1.    Why is Peter’s description of believers surprising?  Are there are other passages of Scripture where you see the same paradox?  Think Paul.  How would the typical unbeliever respond to Peter’s statement and why?  Can you think of examples from church history of individuals who lived what Peter says out?  Do you believe it is possible for you to rejoice in the middle of suffering?
2.    What were some of the trials these believers were experiencing?  How do people normally respond in the middle of trials like these?  Yet, what kind of joy is Peter describing these people as experiencing?  What words does he use to describe it?  Do you experience this kind of joy in your lives?  Are you right now experiencing this kind of joy in your life?  Why might this kind of joy be so important?
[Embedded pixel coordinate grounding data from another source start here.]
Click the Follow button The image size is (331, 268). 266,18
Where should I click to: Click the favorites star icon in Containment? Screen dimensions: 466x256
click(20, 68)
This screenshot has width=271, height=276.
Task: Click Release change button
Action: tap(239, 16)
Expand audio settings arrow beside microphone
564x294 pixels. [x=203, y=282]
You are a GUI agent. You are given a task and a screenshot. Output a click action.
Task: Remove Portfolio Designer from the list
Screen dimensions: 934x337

3.    How does the fact that trials are for a little while encourage us?  Is this usually how we look at our trials?   Are there any other passages of Scripture where the author encourages us to stand strong in trials using a similar line of reasoning?  Sometimes when we are suffering we lose perspective and feel like all God is giving us is suffering and we forget the ocean of mercy that He has and is going to pour out on us.  When we consider suffering by itself, it might seem very great, but we need to consider our suffering in comparison with our eternal future.  As Martin Luther once put it, “The sea of God’s mercies should swallow up our particular afflictions.”  How have you experienced this working out in your own life?
4.    What does the phrase if necessary tell us about trials?  What are some other passages of Scripture that say this?  How does the way the writer of Scripture talk about suffering for righteousness compare to the way many professing believers think about it?  What can happen if we don’t expect to suffer for righteousness sake?
5.    What do you think about the following quote?  Do you agree or disagree?  How does it apply to us here at Grace Fellowship?  “We have, I fear, domesticated the concept of godliness into such inoffensive middle class morality and law-keeping that 2 Timothy 3:12 has become unintelligible to us. I think many of us are not prepared to suffer for the gospel. Finishing the Great Commission is going to cost some of us our lives – as it already has and as it always has.  We talk so much about closed countries today that we have almost totally lost God’s perspective on missions—as though he ever meant it to be easy and safe. There are no closed countries to those who assume that persecution, imprisonment, and death are the likely results of spreading the gospel. And Jesus said plainly that they are likely results. “They will deliver you up to tribulation and put you to death; and you will be hated by all nations for my name’s sake” (Matthew 24:9). “If they persecuted me they will persecute you” (John 15:20). Until we recover God’s perspective on suffering and the spread of the gospel, we will not rejoice in the triumphs of grace that he plans.”
6.     What do trials do with our faith?  What other passages talk about this process and what do they add to what Peter says here?  Why does this cause us to rejoice?  Why is genuine faith so valuable?  Why is it more valuable than any other commodity you might have in this world?  Do you believe that?  Are you living like that is true?
7.    How should this passage of Scripture change you?  What does it teach about where joy and contentment really come from?  How are you presently failing to believe this passage of Scripture?   How might your life look different if you really did believe this passage?